Le Genderless Kei est un style découvert à l’édition 2015 du Tokyo Girls Collection , une sorte de Fashion Week qui a lieu deux fois dans l’année. Cette tendance repérée par le site Brain rappelle le style Kawaii (mignon) destiné aux filles.

Comme pour le style Kawaii, on y retrouve des vêtements et accessoires très enfantins : de la dentelle, des couleurs pastels (avec une domination sans partage du rose) et de la superposition de matières. Ces éléments sont liés à l’univers du manga. Néanmoins, le Genderless Kei étant par définition asexué : les hommes l’ont adopté sans problème.

Des codes vestimentaires mélangés

Dans le Genderless Kei, les codes vestimentaires classiques des hommes et des femmes sont mélangés. C’est pourquoi, les garçons se teignent les cheveux, usent du maquillage à outrance quand ils ne portent pas des lentilles de contact colorées, portent des vêtements flashy et il n’est pas rare qu’ils s’appliquent du vernis à ongles.

Toman est une star Genderless Kei avec près de 23 000 abonnés sur Instagram.


En regardant cette photo, il est difficile de savoir si on a affaire à un homme ou une femme. Et cela d’autant plus lorsque les garçons, souvent pré-pubères, sont efféminés. On s’y perd complètement lorsque ces adolescents prennent des poses kawaii.

Ce style n’a rien de gay. Il s’agit de garçons qui rejettent les codes traditionnels de la société japonaise en adoptant un look androgyne extrême. Les adolescents attirent davantage l’attention des médias japonais que les femmes.

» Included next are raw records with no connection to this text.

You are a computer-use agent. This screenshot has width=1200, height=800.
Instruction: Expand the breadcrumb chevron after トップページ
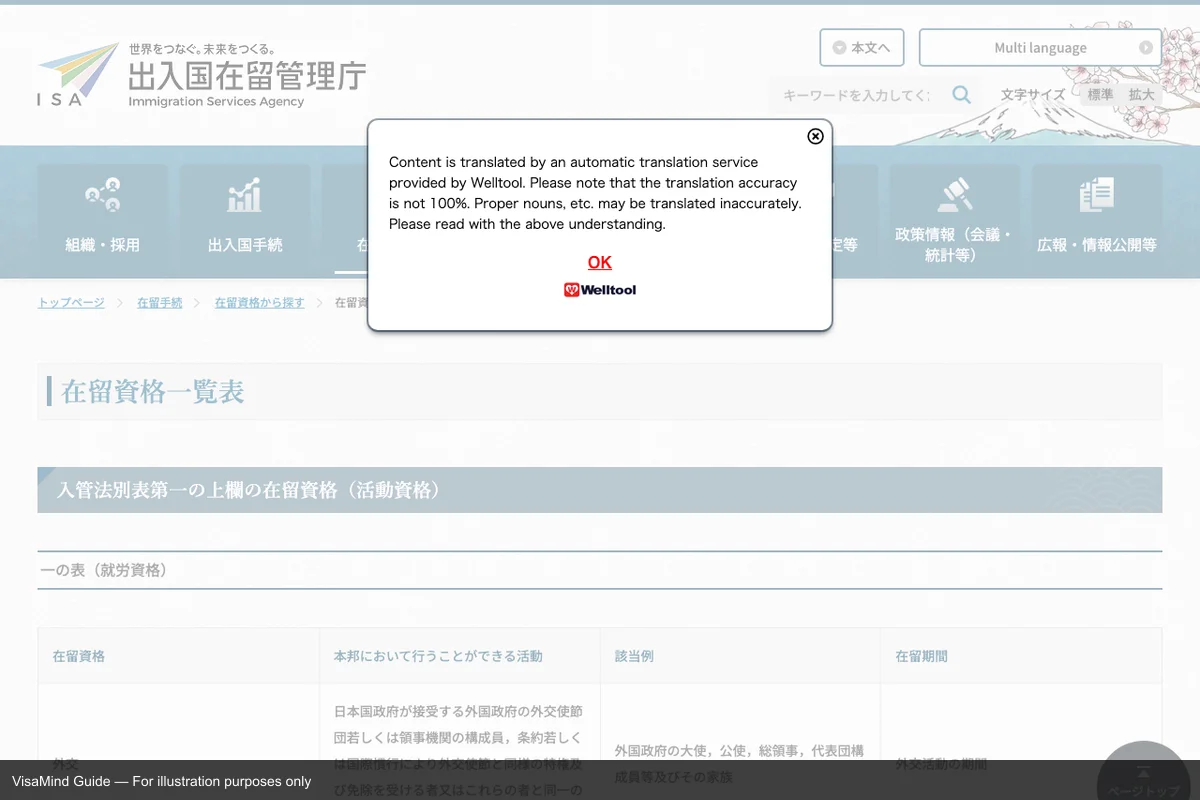tap(118, 301)
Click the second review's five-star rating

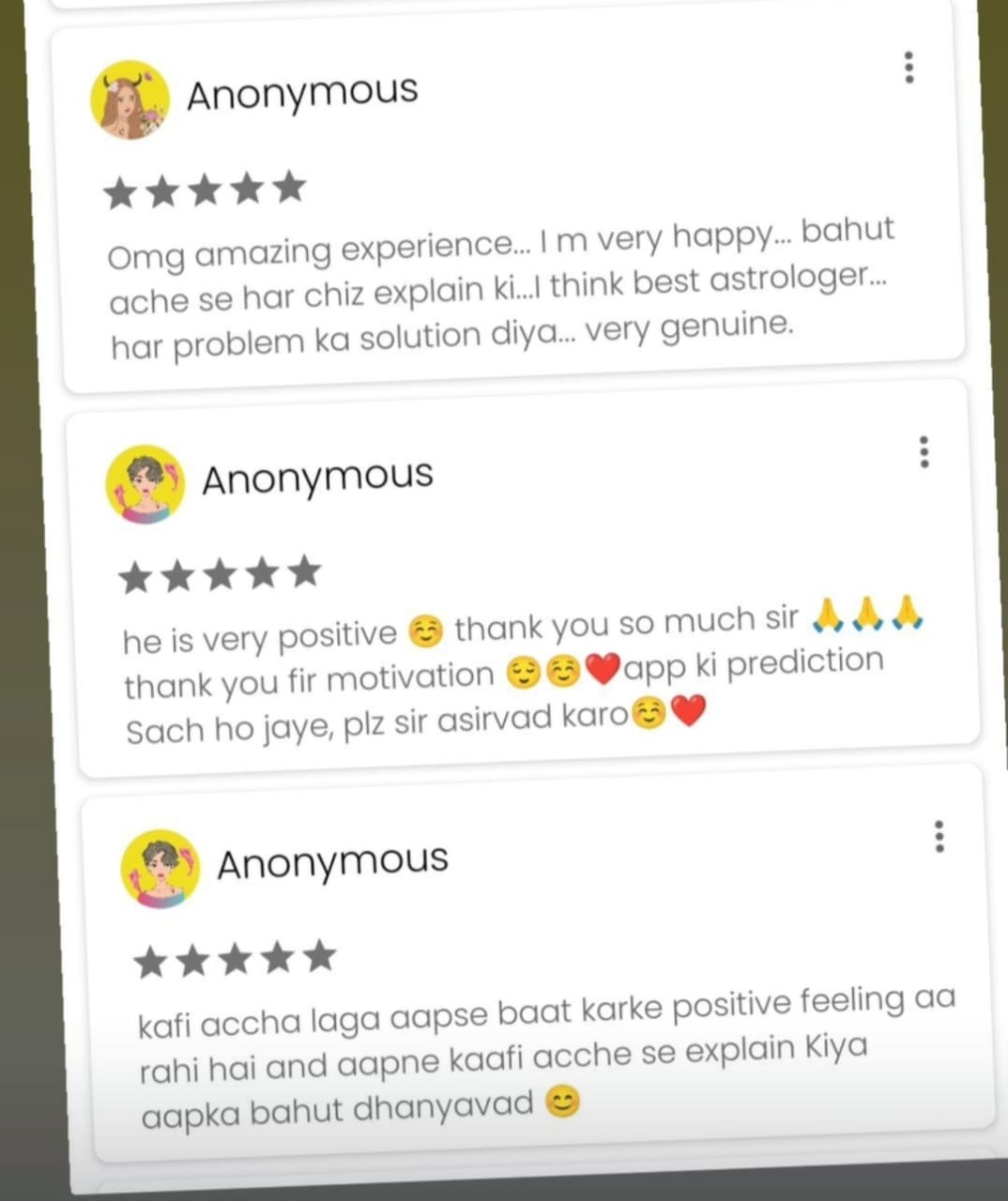pyautogui.click(x=220, y=573)
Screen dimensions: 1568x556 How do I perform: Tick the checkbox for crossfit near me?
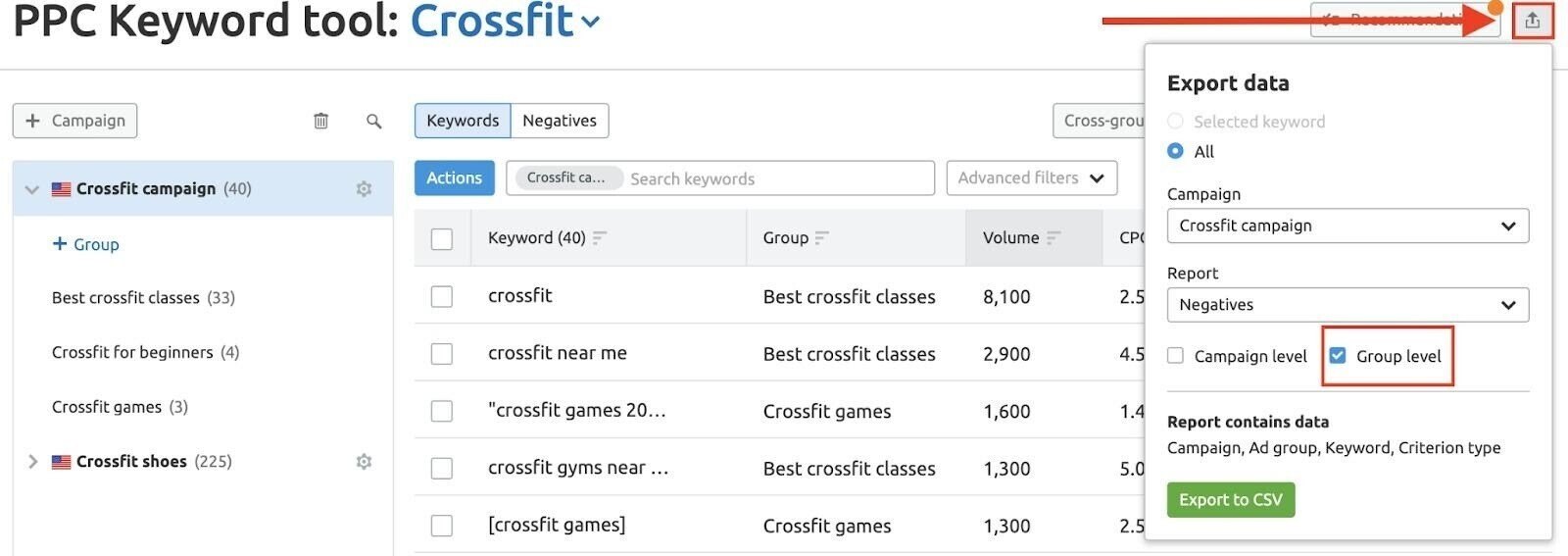click(442, 353)
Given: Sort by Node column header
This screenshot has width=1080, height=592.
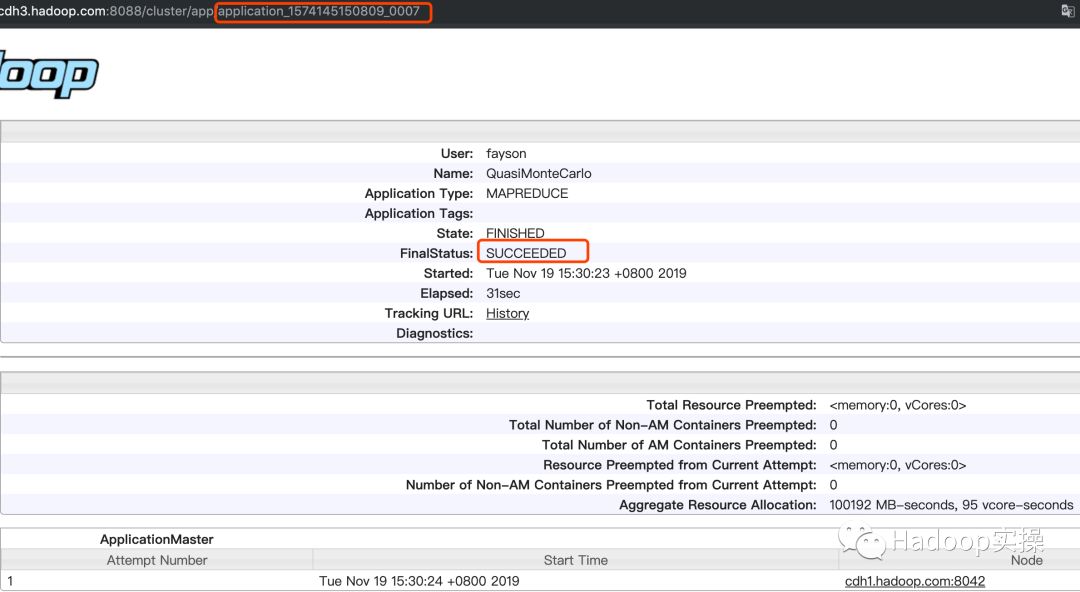Looking at the screenshot, I should click(1026, 560).
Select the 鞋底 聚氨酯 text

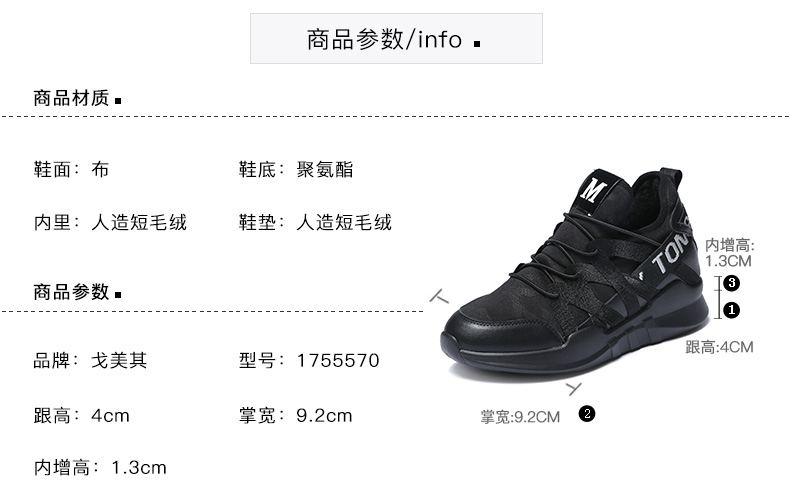pos(296,170)

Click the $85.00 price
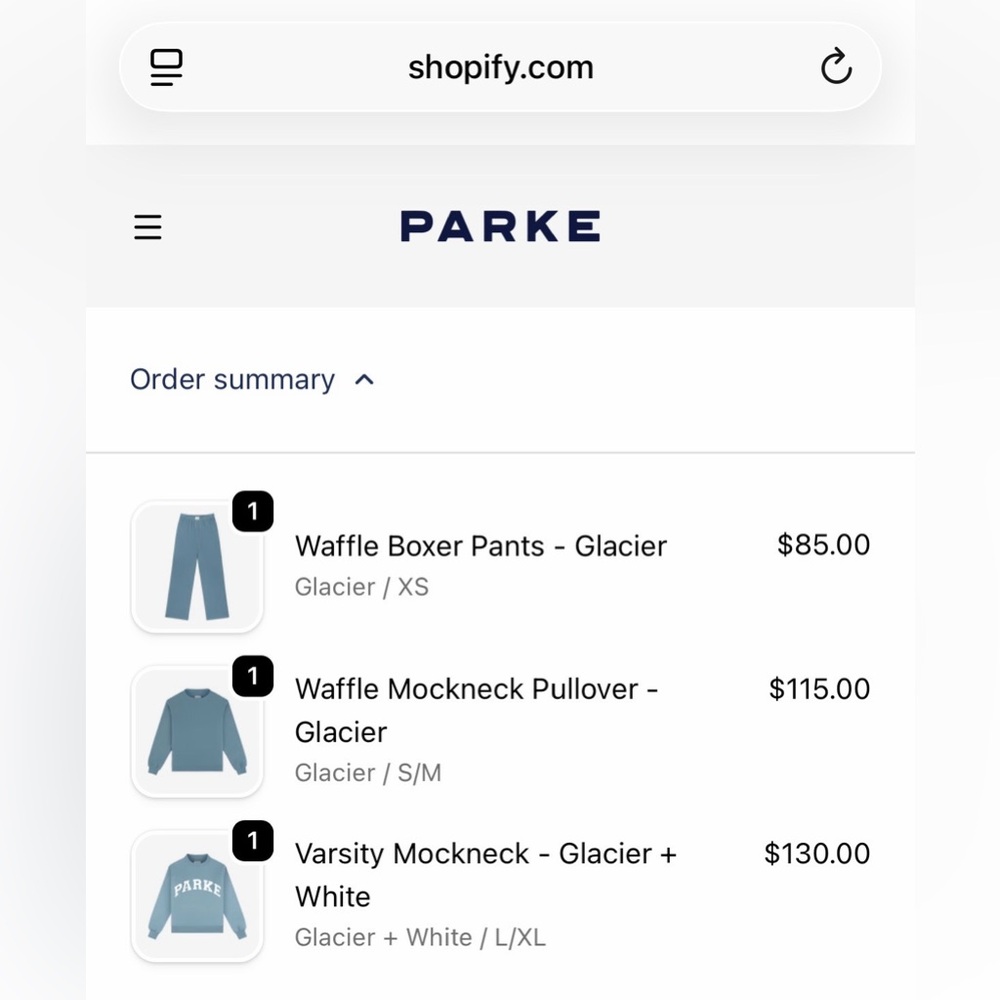point(823,545)
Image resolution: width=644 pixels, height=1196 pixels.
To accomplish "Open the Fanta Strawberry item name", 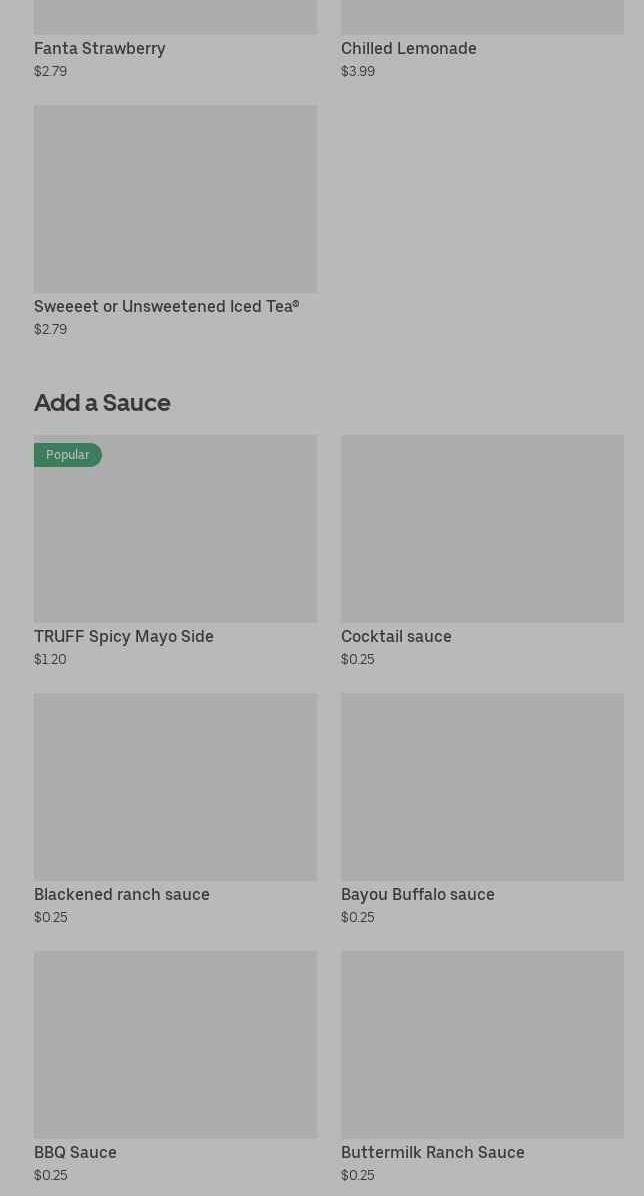I will 100,48.
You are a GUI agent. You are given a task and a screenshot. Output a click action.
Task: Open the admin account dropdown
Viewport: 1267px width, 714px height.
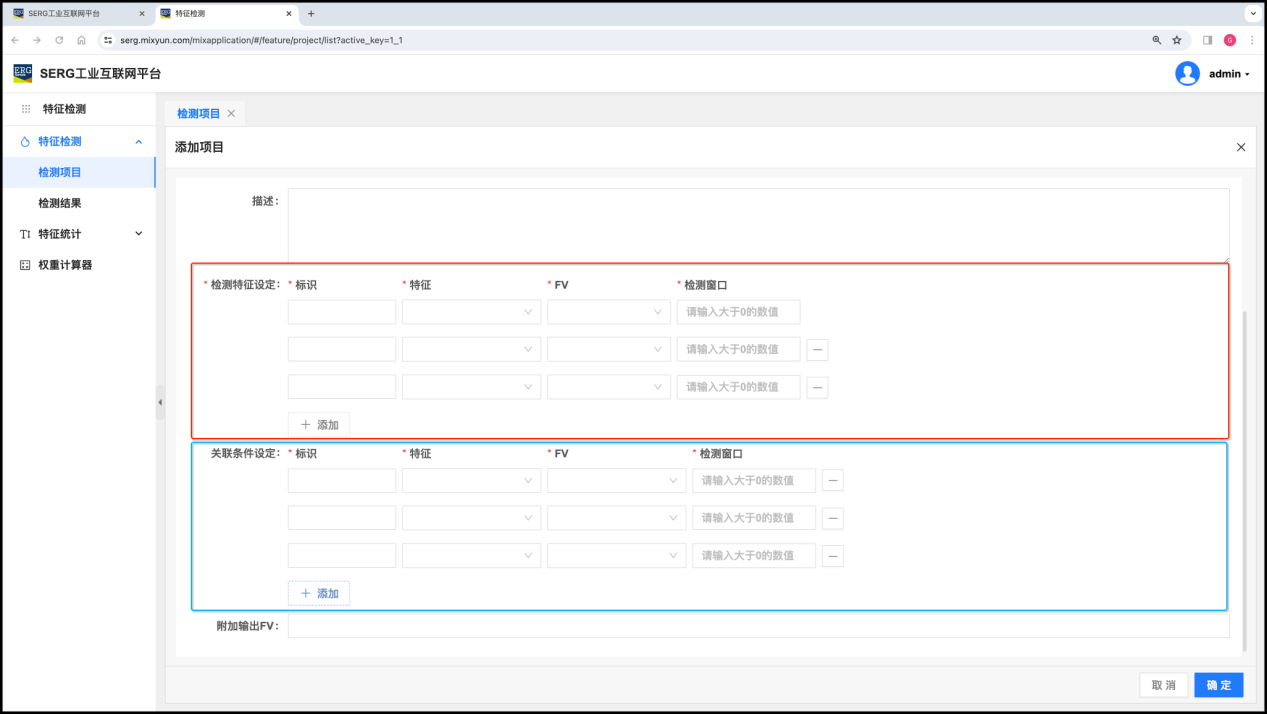click(1229, 74)
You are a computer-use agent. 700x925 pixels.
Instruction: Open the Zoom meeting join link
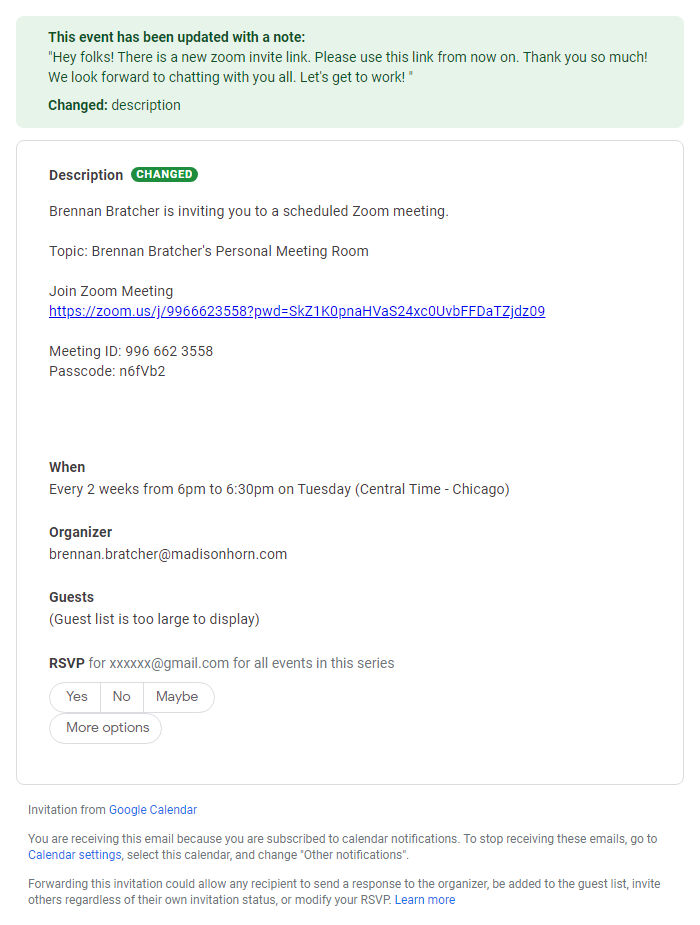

L'une des stars du genre, Toman raconte sur le site Medium :

Ce que nous garçons asexués avons en commun, ce sont les cheveux flamboyants, le fait qu'on porte des couleurs, des vêtements pour dames et des chaussures à plate-forme. Il y a aussi notre esthétique sophistiquée et le fait que nous portons du maquillage. Cependant ... je ne pense pas être "un garçon asexué". Nous aimons simplement porter un style qui nous plait, c'est juste qu'il se propage.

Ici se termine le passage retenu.